Challenges to Vietnam's Economic Growth
“The recently announced U.S. tariffs, along with ongoing global uncertainties, could pose significant challenges to Vietnam's growth this year,” said Mr. Shantanu Chakraborty, ADB Country Director for Vietnam, when assessing the country’s economic outlook.
Strong trade, a recovery in export manufacturing, and robust foreign direct investment (FDI) fueled economic growth in 2024, he said. However, the global economic environment, marked by recently announced tariffs by the United States and geopolitical tensions, could notably impact export-driven manufacturing. Global uncertainties, including tariff escalations, retaliatory measures, the ongoing Russia-Ukraine conflict and continued instability in the Middle East, may hinder economic growth. Additionally, a slowdown in the U.S. and China, Vietnam’s major trading partners, may further affect economic prospects.
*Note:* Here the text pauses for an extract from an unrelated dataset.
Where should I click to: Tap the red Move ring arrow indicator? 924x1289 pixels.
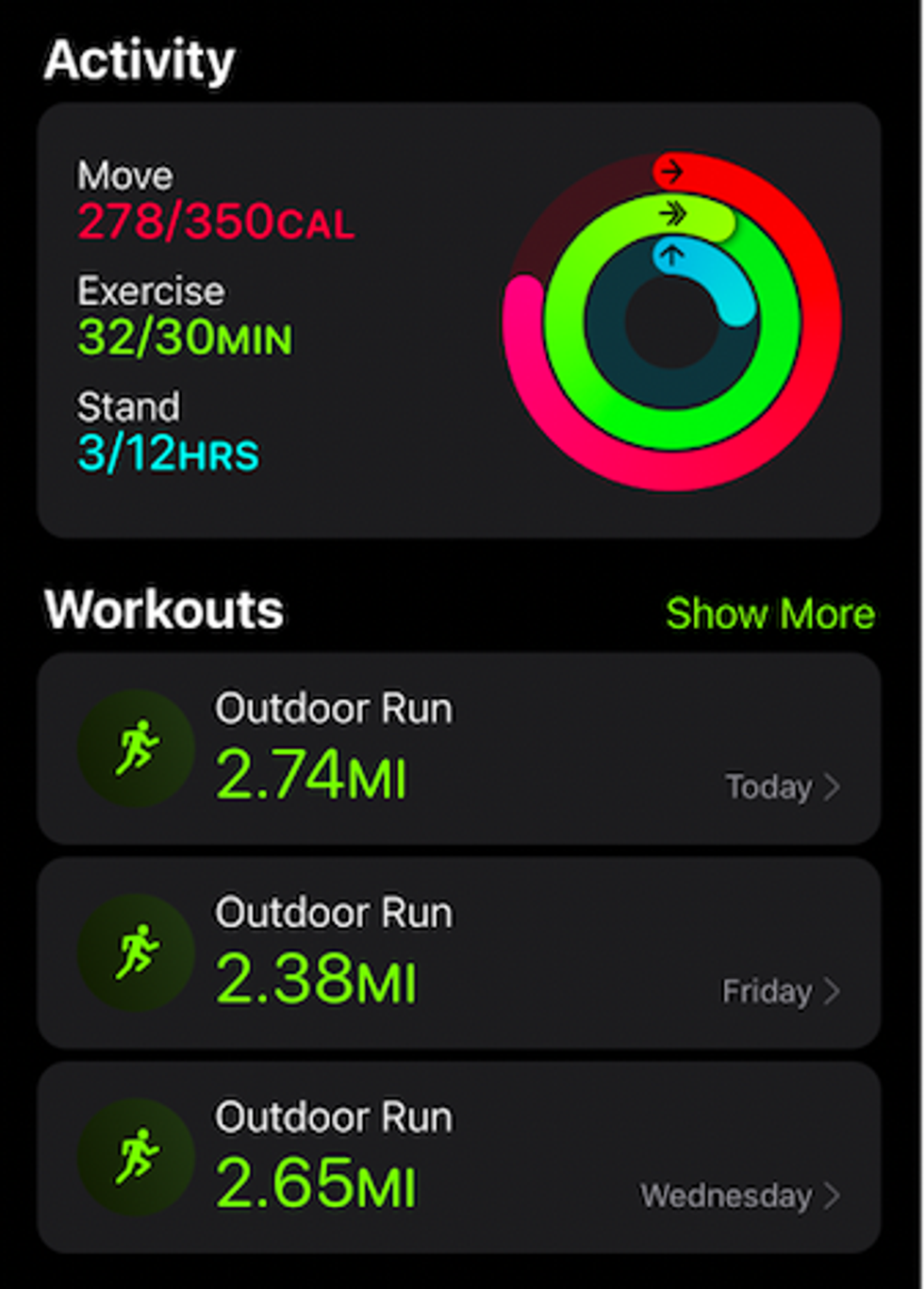[x=673, y=171]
According to ADB’s Vietnam Economic Development Outlook (calculated before the official announcement of U.S. tariff measures), global trade tensions could hurt export-led manufacturing. The global economic environment, marked by growing trade conflicts and geopolitical tensions, could notably impact export-driven manufacturing. The resurgence of protectionist policies under the new U.S. administration might lower global demand for Vietnam’s manufactured products, especially given Vietnam’s significant trade surplus with the U.S. Industrial growth is projected to slow to 7% in 2025. However, construction could see an uptick if major infrastructure projects proceed as planned. Services are set to grow 7.2% in 2025, driven by a boost in foreign and domestic tourism and technology-driven industries. There were nearly 4 million international arrivals in the first two months of the year, up 30.2% from the same period last year. Favorable visa measures, tourism promotions and international recognition have fueled this growth. The government’s focus on digital transformation and sustainability will open new opportunities, especially in financial and retail services. However, the service sector must navigate global economic uncertainties despite ongoing reforms.
Despite rising global tariffs, strong global demand for agricultural commodities and the benefits of free trade agreements will help sustain exports. Agriculture is expected to continue to solidly grow by 3.2% in 2025. However, climate change, limited technology access, and infrastructure gaps remain challenges to the sector. Improving productivity through technology and managing rising global tariffs while maintaining competitive pricing are key to sustaining export growth.
As inflation continues to rise, there is limited scope for further monetary policy easing. Geopolitical tensions, higher domestic consumption and accelerated public investment
disbursements could drive inflation up to 4% this year and 4.2% in 2026. In 2025, the State Bank of Vietnam (SBV) set an ambitious target of 16% credit growth to boost economic activity. However, its ability to support growth effectively is constrained by rising inflationary pressures, an increase in bad debts and a weakening Vietnamese dong. According to the ADB, it is thus crucial that the government coordinate monetary and fiscal policies.
The ADB said that the government has initiated an ambitious plan to boost growth. The plan aims for 8% growth in 2025 and 10% annually from 2026 onward. To do this, the investment goal is US$174 billion, or 33.5% of GDP, including US$36 billion in public investment for 2025, up from US$27 billion in 2024 (85% disbursed). Private investment is targeted at US$96 billion, with FDI at US$28 billion and other investments at US$14 billion. FDI registrations rose by 35.5% with disbursements up by 5.4% in the first two months of 2025 compared to the same period in 2024. To mobilize additional resources, according to Mr. Shantanu Chakraborty, the government may adjust its budget deficit to 4-4.5% of GDP.
Heightened trade tensions could impact trade, potentially narrowing the trade surplus. Slowing trade would reduce the current account surplus to the equivalent of 2.5% of GDP this year.
According to Mr. Shantanu Chakraborty, the Vietnamese government has set out an ambitious growth target that can significantly reduce external risks. Higher and sustainable economic growth is possible if ongoing, extensive institutional reforms are implemented swiftly and efficiently. These reforms will stimulate domestic demand, increase governance efficiency in the near term, and consequently promote private sector development over the medium and long term. If successful, these reforms could boost efficiency by cutting red tape, improving public services, streamlining government operations and enhancing economic resilience.